#### Exercise
Could you set down only the lines from the one including "Task: Focus the" to the end of the records below, inclusive and exact, leaving pictures out?

#### Dataset items
┄┄┄┄┄┄┄┄┄┄

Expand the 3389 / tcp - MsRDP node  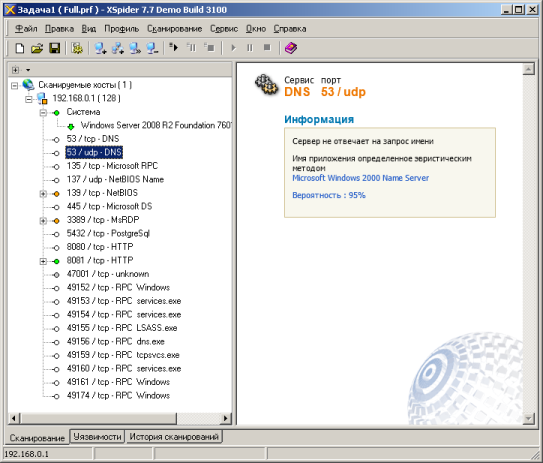[43, 221]
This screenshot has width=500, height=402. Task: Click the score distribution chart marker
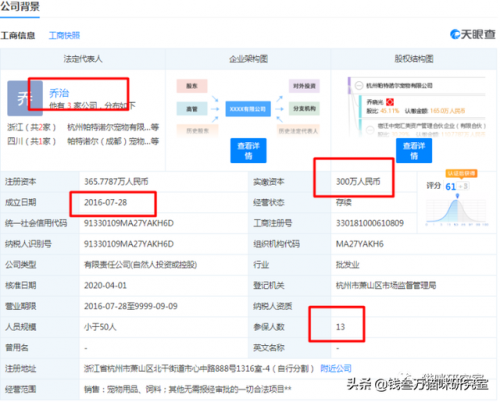click(x=457, y=196)
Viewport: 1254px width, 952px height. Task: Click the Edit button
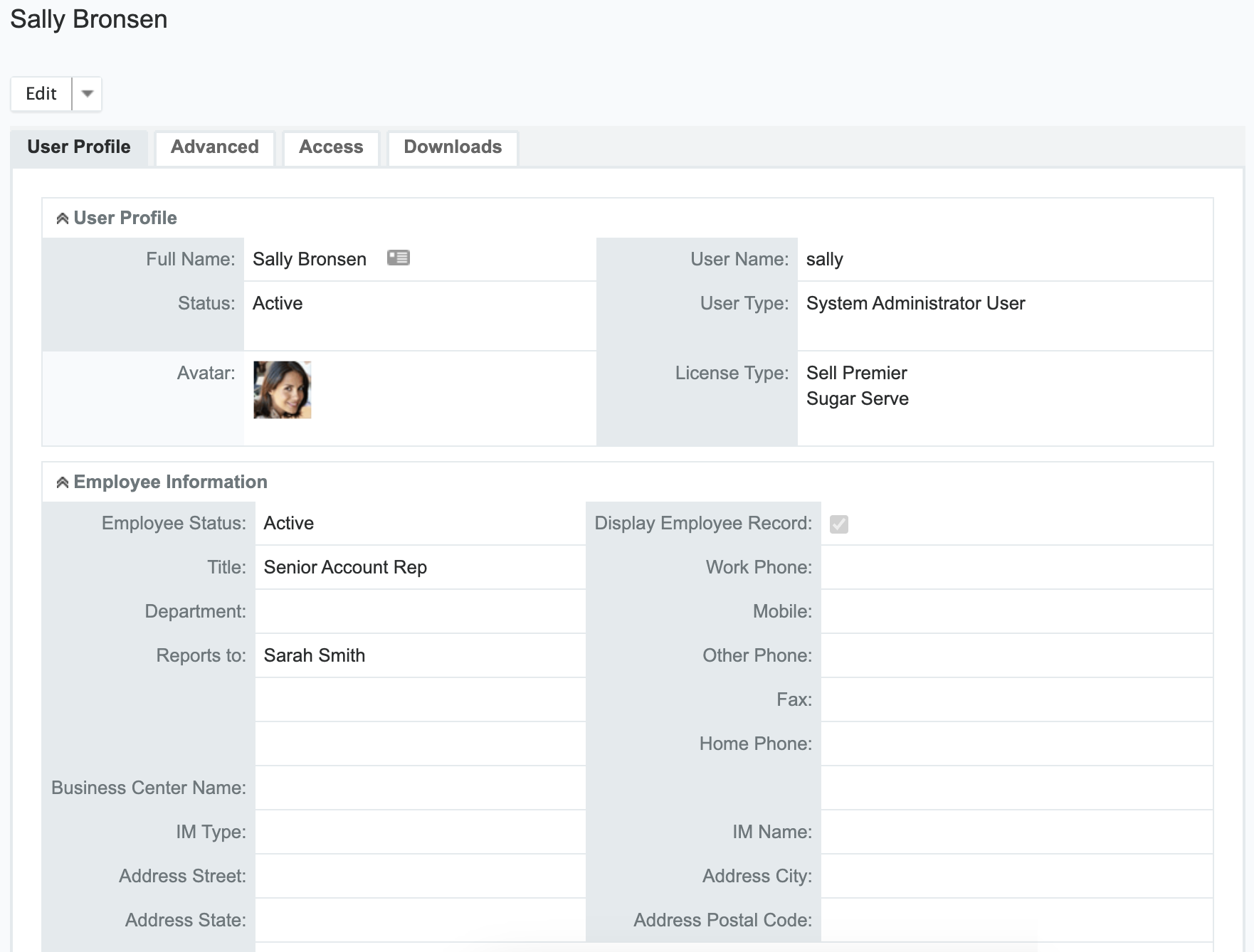click(41, 94)
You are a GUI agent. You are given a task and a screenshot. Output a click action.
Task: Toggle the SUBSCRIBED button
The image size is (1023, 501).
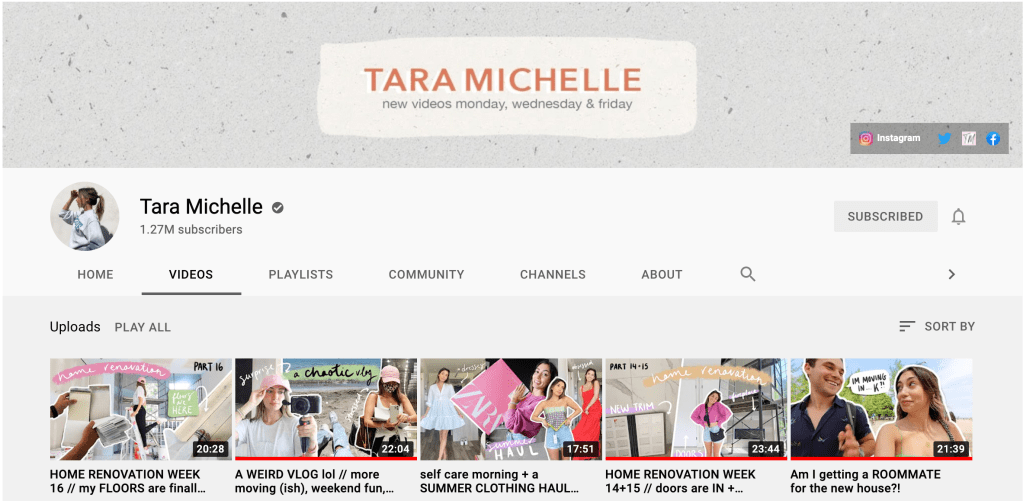(885, 216)
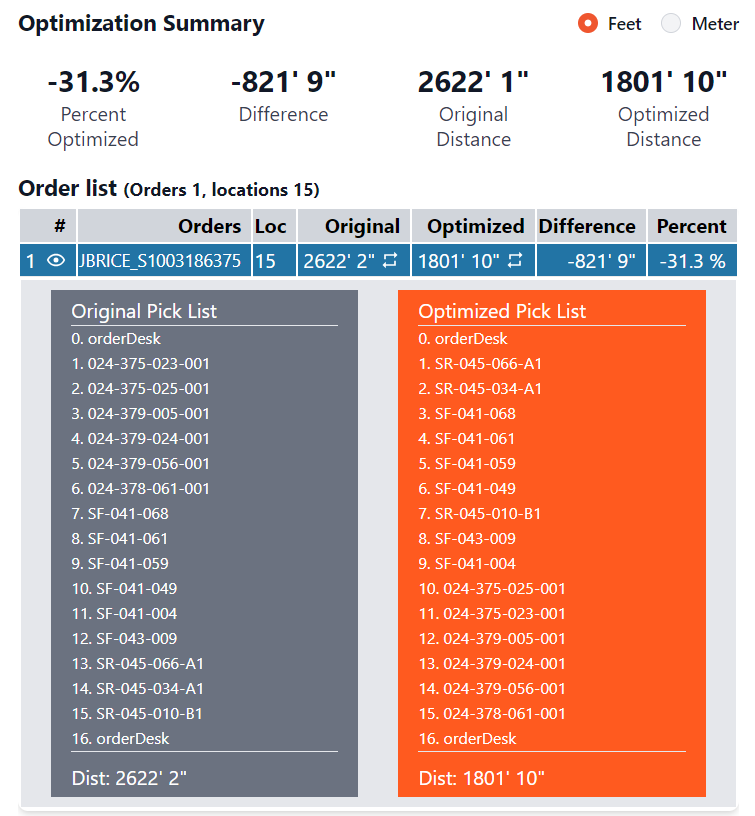This screenshot has height=816, width=755.
Task: Click the swap icon beside 2622' 2"
Action: tap(391, 261)
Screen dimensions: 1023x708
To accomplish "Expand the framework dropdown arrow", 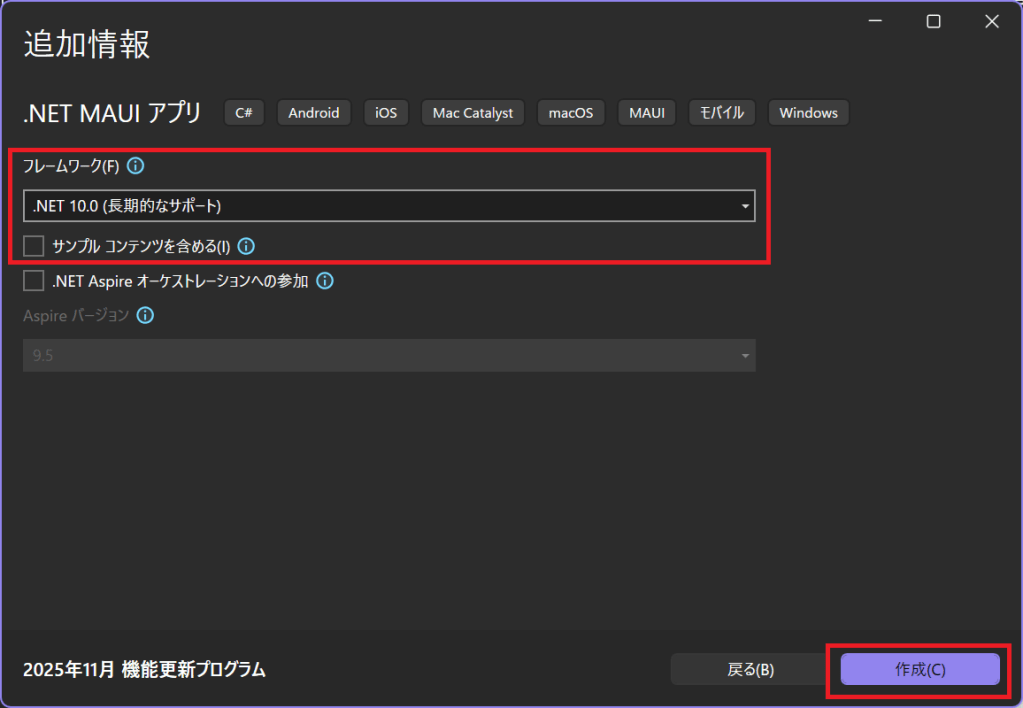I will [x=744, y=206].
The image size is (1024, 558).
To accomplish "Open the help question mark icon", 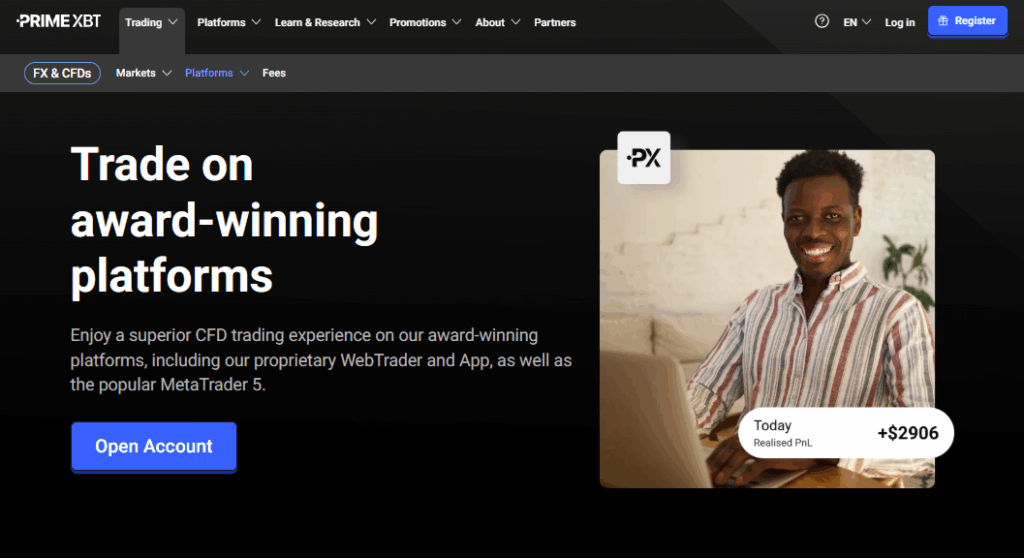I will click(x=822, y=21).
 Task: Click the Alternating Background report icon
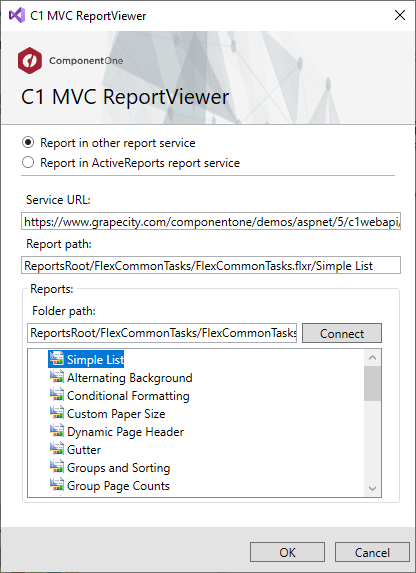point(57,377)
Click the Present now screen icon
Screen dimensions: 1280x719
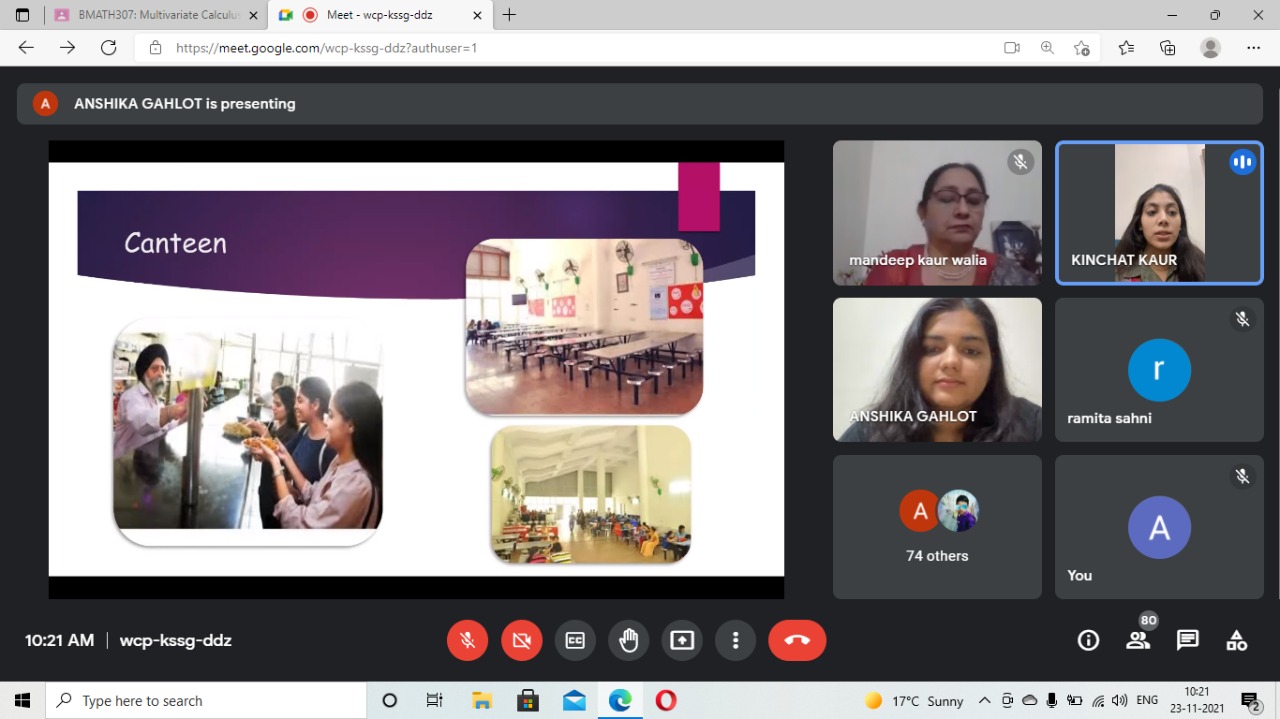[682, 641]
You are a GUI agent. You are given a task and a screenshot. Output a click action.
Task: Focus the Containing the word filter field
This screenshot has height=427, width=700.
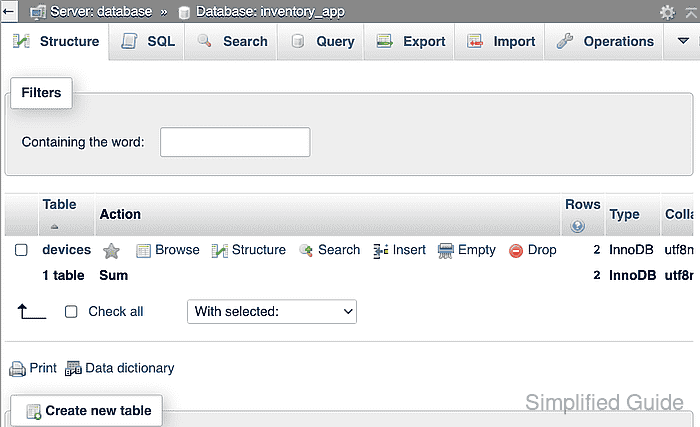tap(235, 142)
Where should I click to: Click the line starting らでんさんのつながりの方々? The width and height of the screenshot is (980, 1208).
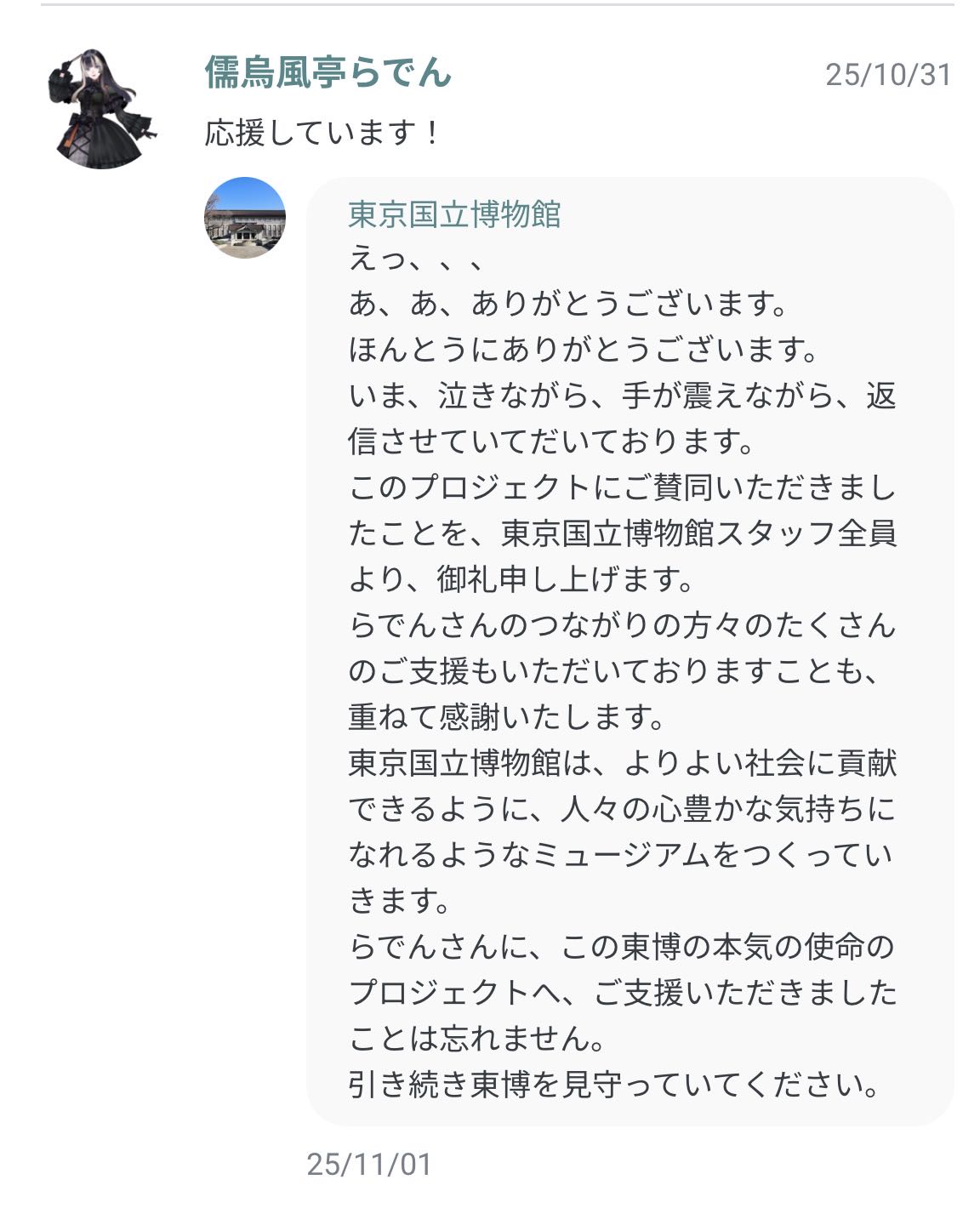(x=622, y=625)
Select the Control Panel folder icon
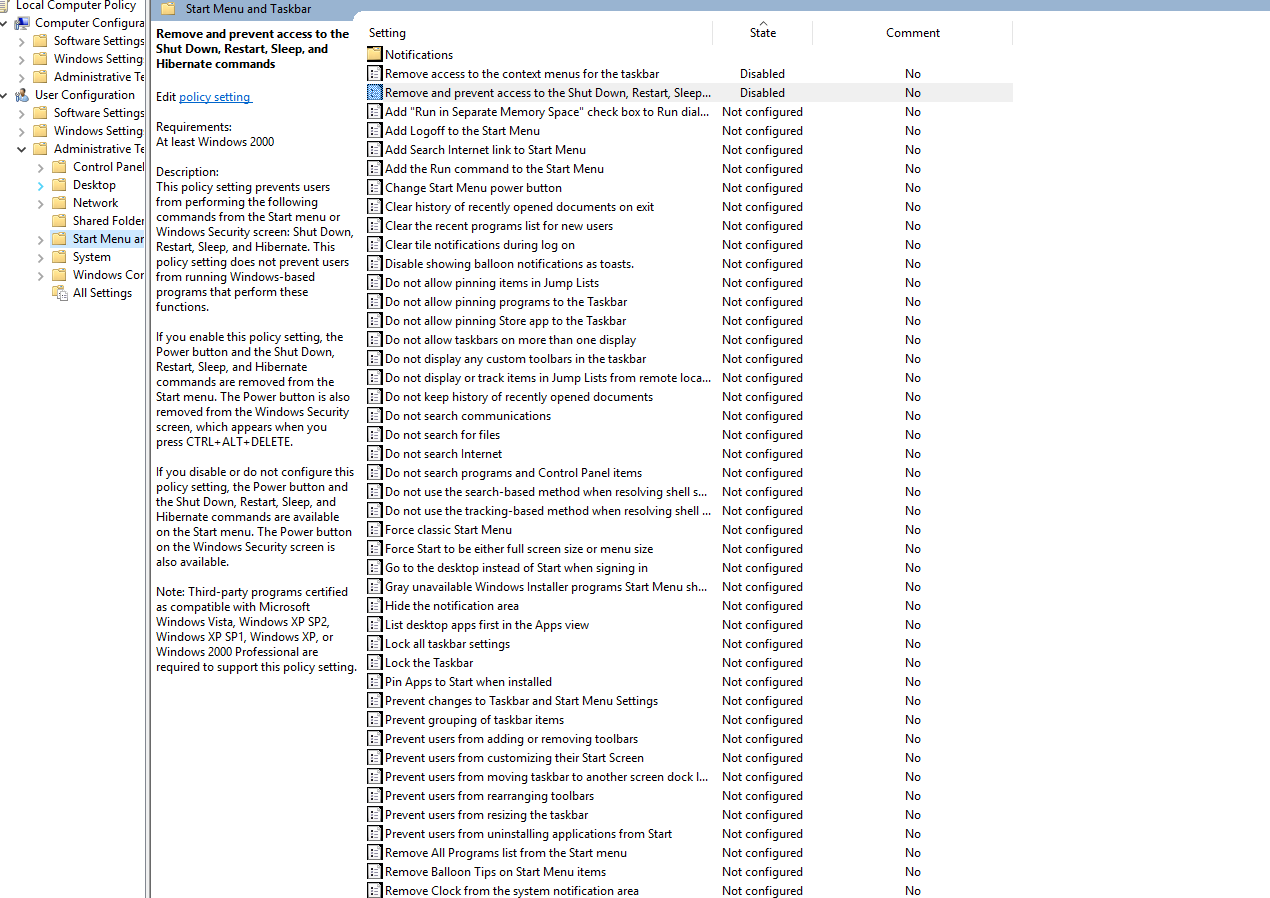 (59, 167)
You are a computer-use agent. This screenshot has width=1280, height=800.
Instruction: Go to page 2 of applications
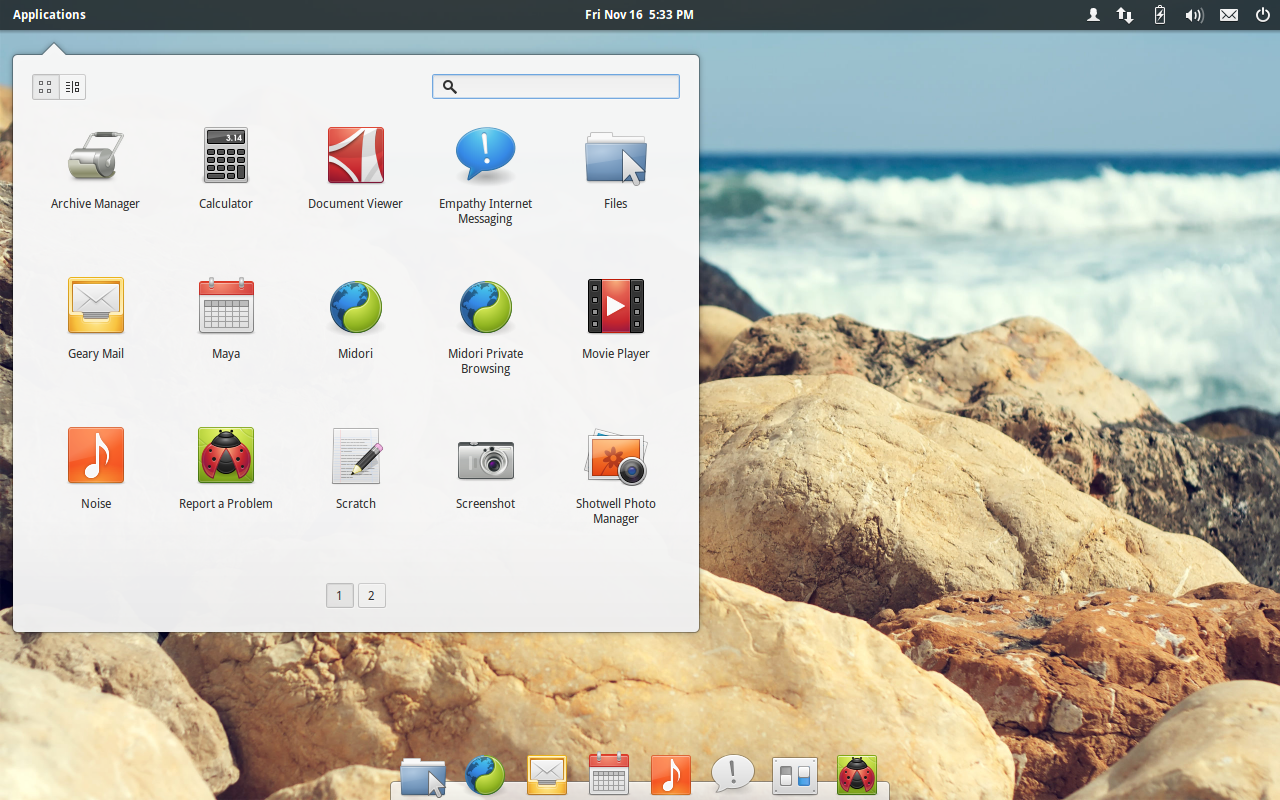point(371,596)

┄┄┄┄┄┄┄┄┄┄

#### Response area
Task: Focus the Containing the word filter field
This screenshot has height=427, width=700.
tap(235, 142)
Where should I click to: Click the line starting らでんさんのつながりの方々? The width and height of the screenshot is (980, 1208).
(x=622, y=625)
Select the Control Panel folder icon
 (59, 167)
You are a computer-use agent. This screenshot has width=1280, height=800.
Instruction: Go to page 2 of applications
point(371,596)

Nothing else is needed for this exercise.